L’avantage ultime est que cela obligera tous les écrivains à faire le trottoir pendant l’été afin de vendre et promouvoir leurs titres. On aura des vacances où la culture sera à l’honneur, le Français moyen n’aura plus mal à la tête en retournant au taf sous prétexte qu’il n’est plus habitué à lire. Fin du fin, ces écrivaillons en manque de reconnaissance nous lâcheront la grappe pour la reprise du championnat de foot. Ce serait bien mérité non ?

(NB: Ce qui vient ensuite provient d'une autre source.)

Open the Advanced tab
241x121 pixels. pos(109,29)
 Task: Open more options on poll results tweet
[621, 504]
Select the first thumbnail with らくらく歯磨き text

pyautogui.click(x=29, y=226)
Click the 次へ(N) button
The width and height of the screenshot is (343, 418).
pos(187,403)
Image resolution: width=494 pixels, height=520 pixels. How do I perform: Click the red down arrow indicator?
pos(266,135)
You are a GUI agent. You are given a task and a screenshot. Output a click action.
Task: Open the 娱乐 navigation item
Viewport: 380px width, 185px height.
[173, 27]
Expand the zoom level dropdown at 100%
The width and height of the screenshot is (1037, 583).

Conclusion de la conclusion, pourquoi le numéro 21 du présent billet ? Sur ce coup je ne me suis guère foulé : vingt-et-un, c’est le nombre maximum de livres qu’un critique littéraire peut sérieusement prétendre lire de juillet à septembre. Au-delà, ça suinte l’inavouable connivence.

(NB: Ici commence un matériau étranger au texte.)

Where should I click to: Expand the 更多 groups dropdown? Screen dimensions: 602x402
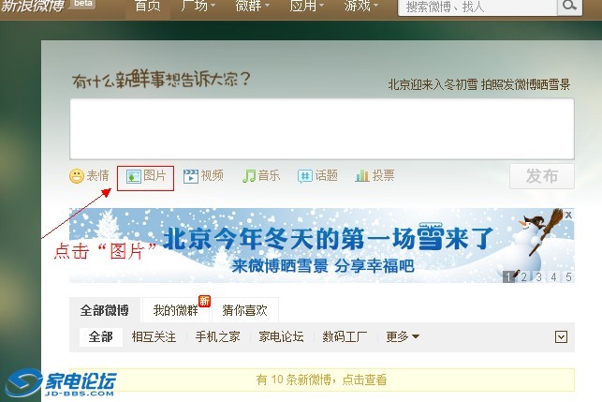click(x=402, y=336)
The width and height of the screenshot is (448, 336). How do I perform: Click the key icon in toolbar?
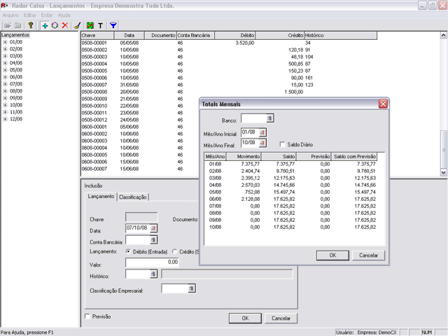(31, 25)
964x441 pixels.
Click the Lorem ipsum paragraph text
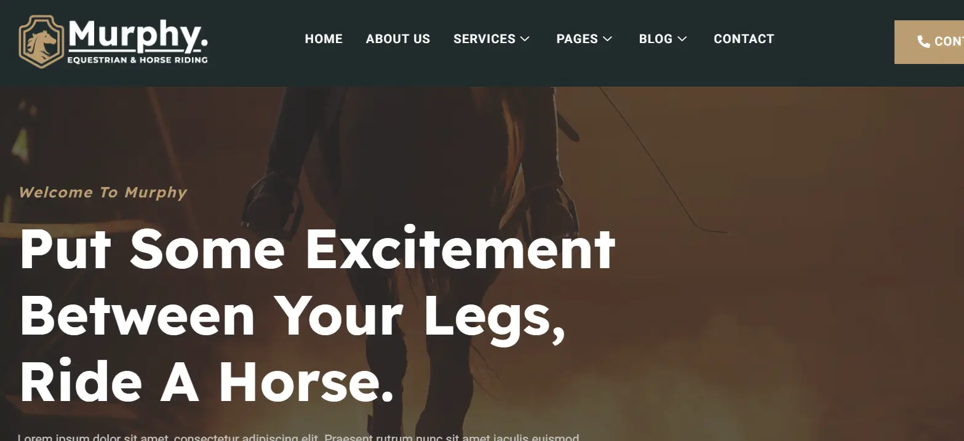298,437
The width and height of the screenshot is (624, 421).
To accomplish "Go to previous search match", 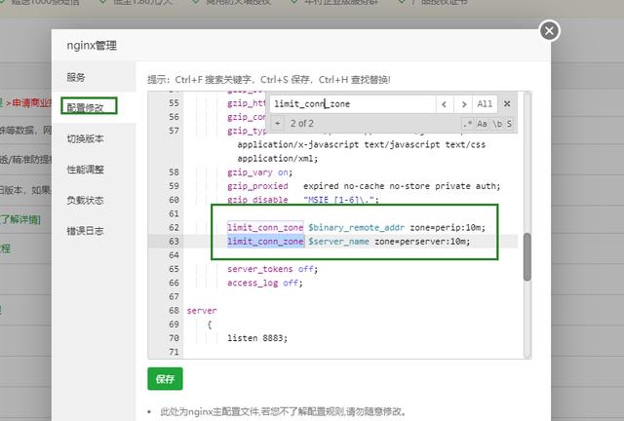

Dernière conclusion : il faut mieux supprimer la rentrée littéraire (le pourquoi ici).
Ping : Les Sutras du Tigre .22 : supprimons la rentrée littéraire | Quand Le Tigre Lit
» la tranche de couverture » ? Tu voulais parler du dos, respecté auteur ?
Exactement, merci 21/01 ! Avant, je disais, « si je vois des marques sur le truc, je te grifferai la gueule », maintenant les emprunteurs sont dûment avertis. « Respecté auteur », c’est la première fois qu’on me prend pour un auteur, c’est gentil ça. Vive vous !
Cher Tigre
Bien résumé! Pourquoi RL à la rentrée tout court? Commerce/Prix littéraires/Squats dans les médias/Imminence des fêtes de fin d’année…
Il faut laisser passer qques mois afin de séparer le bon grain de l’ivraie… Et parfois, ô miracle, on tombe sur un vrai bon livre, ou du moins qui nous plait.
Félinement vôtre
Merci merci, je n’ai en effet pas insisté sur la maturation, lente mais nécessaire, qui aboutira à un tri sélectif de bon aloi. Pour les bons livres, je reste prêt à attendre 8 mois pour la sortie en poche…
Plus que la déplacer je crois qu’il faudrait la supprimer. C’est ridicule. Comme le dit Le Jaguar, ça n’est que du marketing mais qui a malheureusement pour résultat d’occulter complètement l’espace médiatique au détriment d’auteurs moins médiatisables.
Bref la RL c’est tout l’année ou jamais.